_Extracted material_
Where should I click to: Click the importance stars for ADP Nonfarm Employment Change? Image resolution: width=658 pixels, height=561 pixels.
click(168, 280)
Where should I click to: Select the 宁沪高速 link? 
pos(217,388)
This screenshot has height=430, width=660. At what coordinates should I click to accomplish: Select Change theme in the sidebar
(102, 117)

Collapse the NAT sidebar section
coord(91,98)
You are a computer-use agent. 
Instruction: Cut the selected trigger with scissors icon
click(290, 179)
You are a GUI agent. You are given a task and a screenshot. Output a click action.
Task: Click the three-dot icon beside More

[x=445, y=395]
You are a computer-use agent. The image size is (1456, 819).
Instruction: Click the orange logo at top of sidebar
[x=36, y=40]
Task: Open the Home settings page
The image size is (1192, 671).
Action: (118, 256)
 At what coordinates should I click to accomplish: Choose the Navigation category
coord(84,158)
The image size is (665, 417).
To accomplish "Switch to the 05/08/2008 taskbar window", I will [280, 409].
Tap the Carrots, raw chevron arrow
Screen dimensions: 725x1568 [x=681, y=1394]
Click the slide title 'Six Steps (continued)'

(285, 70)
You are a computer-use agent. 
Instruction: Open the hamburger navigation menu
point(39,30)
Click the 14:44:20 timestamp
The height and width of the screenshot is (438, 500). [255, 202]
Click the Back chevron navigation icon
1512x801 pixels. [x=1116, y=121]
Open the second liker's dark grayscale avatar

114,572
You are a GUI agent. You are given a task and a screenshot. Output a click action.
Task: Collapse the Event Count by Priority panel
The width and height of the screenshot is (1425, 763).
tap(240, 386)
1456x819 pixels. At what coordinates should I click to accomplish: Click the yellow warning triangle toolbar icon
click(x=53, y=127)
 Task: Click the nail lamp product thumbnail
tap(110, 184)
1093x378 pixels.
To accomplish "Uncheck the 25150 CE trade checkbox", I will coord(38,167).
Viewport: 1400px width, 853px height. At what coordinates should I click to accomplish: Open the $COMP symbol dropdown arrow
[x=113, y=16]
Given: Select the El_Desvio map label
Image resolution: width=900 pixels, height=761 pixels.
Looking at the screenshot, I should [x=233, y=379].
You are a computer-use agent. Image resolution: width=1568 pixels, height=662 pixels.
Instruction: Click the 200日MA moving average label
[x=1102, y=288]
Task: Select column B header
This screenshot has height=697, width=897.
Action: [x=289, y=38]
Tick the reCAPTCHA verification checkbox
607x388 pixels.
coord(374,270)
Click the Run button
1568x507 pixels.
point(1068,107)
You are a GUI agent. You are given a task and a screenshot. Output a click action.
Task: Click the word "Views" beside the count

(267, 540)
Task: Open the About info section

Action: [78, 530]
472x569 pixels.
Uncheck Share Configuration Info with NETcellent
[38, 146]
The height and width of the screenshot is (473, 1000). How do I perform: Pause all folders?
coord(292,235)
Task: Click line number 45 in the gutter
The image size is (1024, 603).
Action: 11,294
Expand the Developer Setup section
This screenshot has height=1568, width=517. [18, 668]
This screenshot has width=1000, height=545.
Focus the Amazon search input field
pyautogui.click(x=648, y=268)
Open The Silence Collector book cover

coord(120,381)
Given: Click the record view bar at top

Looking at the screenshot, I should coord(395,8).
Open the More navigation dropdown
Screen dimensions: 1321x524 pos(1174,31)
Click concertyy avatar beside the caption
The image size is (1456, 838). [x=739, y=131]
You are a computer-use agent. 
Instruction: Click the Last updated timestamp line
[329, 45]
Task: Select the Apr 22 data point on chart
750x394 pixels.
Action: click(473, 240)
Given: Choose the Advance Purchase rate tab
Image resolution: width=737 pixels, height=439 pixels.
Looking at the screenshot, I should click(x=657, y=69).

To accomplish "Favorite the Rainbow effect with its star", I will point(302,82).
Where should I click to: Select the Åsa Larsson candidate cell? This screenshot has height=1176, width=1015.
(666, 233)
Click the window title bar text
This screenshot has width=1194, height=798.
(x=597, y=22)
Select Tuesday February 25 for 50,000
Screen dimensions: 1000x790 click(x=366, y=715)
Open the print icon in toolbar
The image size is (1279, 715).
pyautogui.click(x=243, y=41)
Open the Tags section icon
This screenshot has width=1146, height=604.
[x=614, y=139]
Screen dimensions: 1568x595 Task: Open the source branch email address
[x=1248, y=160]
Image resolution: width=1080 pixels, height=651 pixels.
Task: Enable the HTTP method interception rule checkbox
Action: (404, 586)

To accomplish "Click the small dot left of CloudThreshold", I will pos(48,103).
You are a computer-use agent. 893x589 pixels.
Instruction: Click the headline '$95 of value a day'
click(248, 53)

_Work task_
Word for word, write out the entire listing once more.

_Response area_
Where should I click to: Click the importance stars for ADP Nonfarm Employment Change? Image resolution: width=658 pixels, height=561 pixels.
click(168, 280)
Where should I click to: Select the 宁沪高速 link? 
pos(217,388)
This screenshot has height=430, width=660. At what coordinates should I click to accomplish: Select Change theme in the sidebar
(102, 117)

Collapse the NAT sidebar section
coord(91,98)
You are a computer-use agent. 
Instruction: Cut the selected trigger with scissors icon
click(290, 179)
You are a GUI agent. You are given a task and a screenshot. Output a click action.
Task: Click the three-dot icon beside More

[x=445, y=395]
You are a computer-use agent. The image size is (1456, 819).
Instruction: Click the orange logo at top of sidebar
[x=36, y=40]
Task: Open the Home settings page
The image size is (1192, 671).
Action: (118, 256)
 At what coordinates should I click to accomplish: Choose the Navigation category
coord(84,158)
The image size is (665, 417).
To accomplish "Switch to the 05/08/2008 taskbar window", I will [280, 409].
Tap the Carrots, raw chevron arrow
Screen dimensions: 725x1568 [x=681, y=1394]
Click the slide title 'Six Steps (continued)'

(285, 70)
You are a computer-use agent. 
Instruction: Open the hamburger navigation menu
point(39,30)
Click the 14:44:20 timestamp
The height and width of the screenshot is (438, 500). [255, 202]
Click the Back chevron navigation icon
1512x801 pixels. [x=1116, y=121]
Open the second liker's dark grayscale avatar

114,572
You are a GUI agent. You are given a task and a screenshot. Output a click action.
Task: Collapse the Event Count by Priority panel
The width and height of the screenshot is (1425, 763).
tap(240, 386)
1456x819 pixels. At what coordinates should I click to accomplish: Click the yellow warning triangle toolbar icon
click(x=53, y=127)
 Task: Click the nail lamp product thumbnail
tap(110, 184)
1093x378 pixels.
To accomplish "Uncheck the 25150 CE trade checkbox", I will coord(38,167).
Viewport: 1400px width, 853px height. At what coordinates should I click to accomplish: Open the $COMP symbol dropdown arrow
[x=113, y=16]
Given: Select the El_Desvio map label
Image resolution: width=900 pixels, height=761 pixels.
Looking at the screenshot, I should [x=233, y=379].
You are a computer-use agent. Image resolution: width=1568 pixels, height=662 pixels.
Instruction: Click the 200日MA moving average label
[x=1102, y=288]
Task: Select column B header
This screenshot has height=697, width=897.
Action: [x=289, y=38]
Tick the reCAPTCHA verification checkbox
607x388 pixels.
coord(374,270)
Click the Run button
1568x507 pixels.
point(1068,107)
You are a GUI agent. You are given a task and a screenshot. Output a click action.
Task: Click the word "Views" beside the count

(267, 540)
Task: Open the About info section

Action: [78, 530]
472x569 pixels.
Uncheck Share Configuration Info with NETcellent
[38, 146]
The height and width of the screenshot is (473, 1000). How do I perform: Pause all folders?
coord(292,235)
Task: Click line number 45 in the gutter
The image size is (1024, 603).
Action: 11,294
Expand the Developer Setup section
This screenshot has height=1568, width=517. [18, 668]
This screenshot has width=1000, height=545.
Focus the Amazon search input field
pyautogui.click(x=648, y=268)
Open The Silence Collector book cover

coord(120,381)
Given: Click the record view bar at top

Looking at the screenshot, I should coord(395,8).
Open the More navigation dropdown
Screen dimensions: 1321x524 pos(1174,31)
Click concertyy avatar beside the caption
The image size is (1456, 838). [x=739, y=131]
You are a computer-use agent. 
Instruction: Click the Last updated timestamp line
[329, 45]
Task: Select the Apr 22 data point on chart
750x394 pixels.
Action: click(473, 240)
Given: Choose the Advance Purchase rate tab
Image resolution: width=737 pixels, height=439 pixels.
Looking at the screenshot, I should click(x=657, y=69).

To accomplish "Favorite the Rainbow effect with its star", I will point(302,82).
Where should I click to: Select the Åsa Larsson candidate cell? This screenshot has height=1176, width=1015.
(666, 233)
Click the window title bar text
This screenshot has width=1194, height=798.
(x=597, y=22)
Select Tuesday February 25 for 50,000
Screen dimensions: 1000x790 click(x=366, y=715)
Open the print icon in toolbar
The image size is (1279, 715).
pyautogui.click(x=243, y=41)
Open the Tags section icon
This screenshot has width=1146, height=604.
[x=614, y=139]
Screen dimensions: 1568x595 Task: Open the source branch email address
[x=1248, y=160]
Image resolution: width=1080 pixels, height=651 pixels.
Task: Enable the HTTP method interception rule checkbox
Action: (404, 586)

To accomplish "Click the small dot left of CloudThreshold", I will pos(48,103).
You are a computer-use agent. 893x589 pixels.
Instruction: Click the headline '$95 of value a day'
click(248, 53)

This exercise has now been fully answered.